Exercise brief:
What is needed is an exact copy of every entry below, minus the images.

Pixel coordinate grounding data
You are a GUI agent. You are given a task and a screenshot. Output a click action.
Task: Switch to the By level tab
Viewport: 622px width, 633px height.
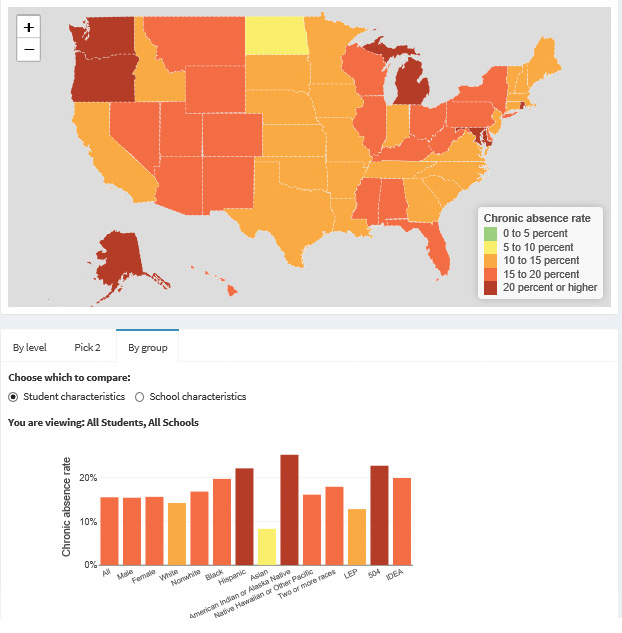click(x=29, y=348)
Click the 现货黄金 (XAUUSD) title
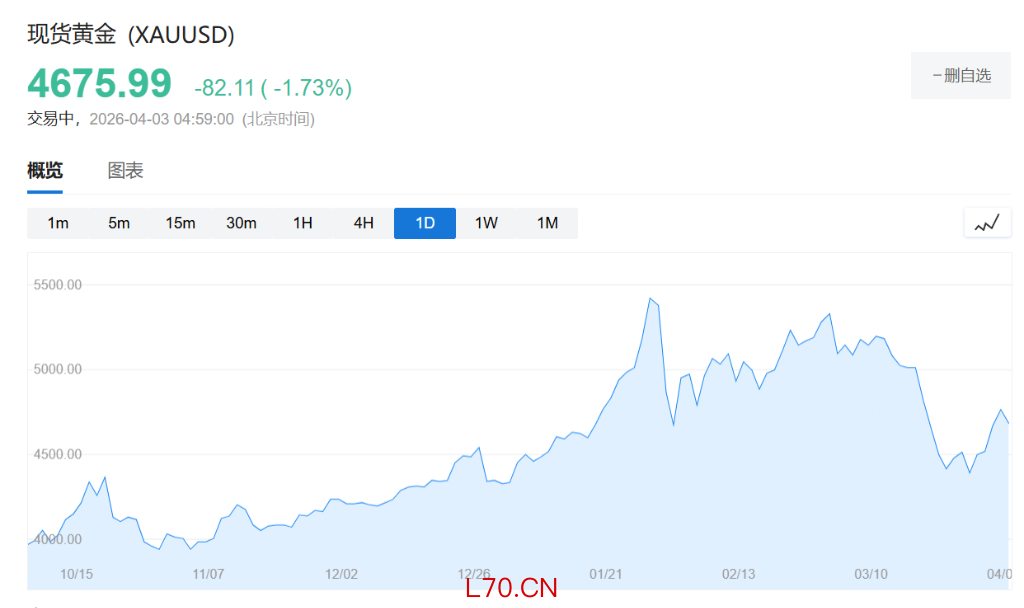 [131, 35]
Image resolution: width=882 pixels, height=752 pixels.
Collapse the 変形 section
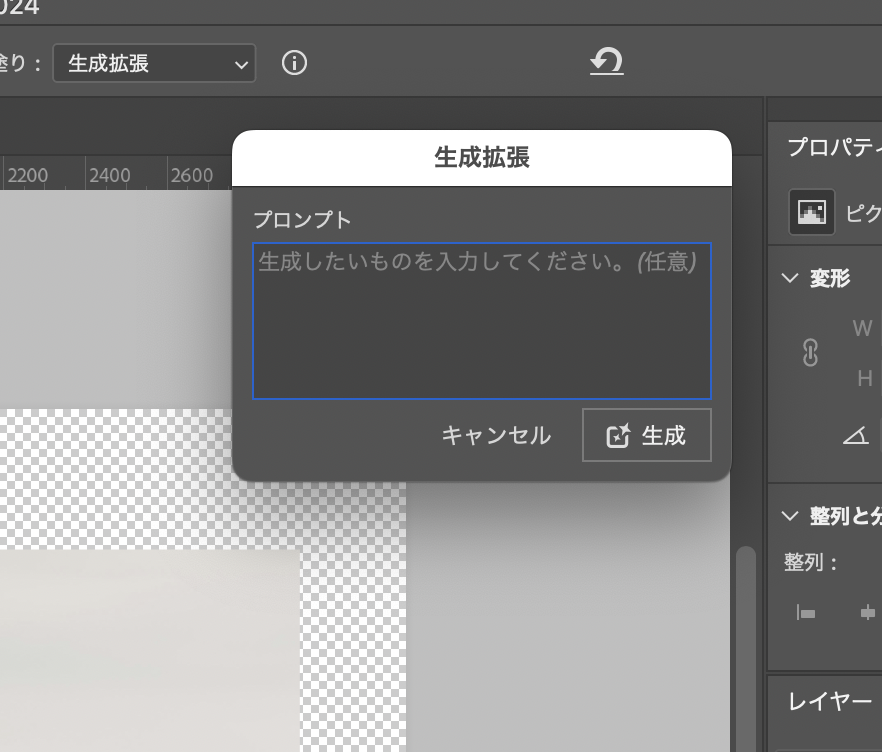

Answer to the exercise:
You are a GUI agent. You are given a task and a screenshot. Output a click action.
Task: Switch to the By level tab
Viewport: 622px width, 633px height.
click(x=29, y=348)
Click the 现货黄金 (XAUUSD) title
 [131, 35]
Image resolution: width=882 pixels, height=752 pixels.
Collapse the 変形 section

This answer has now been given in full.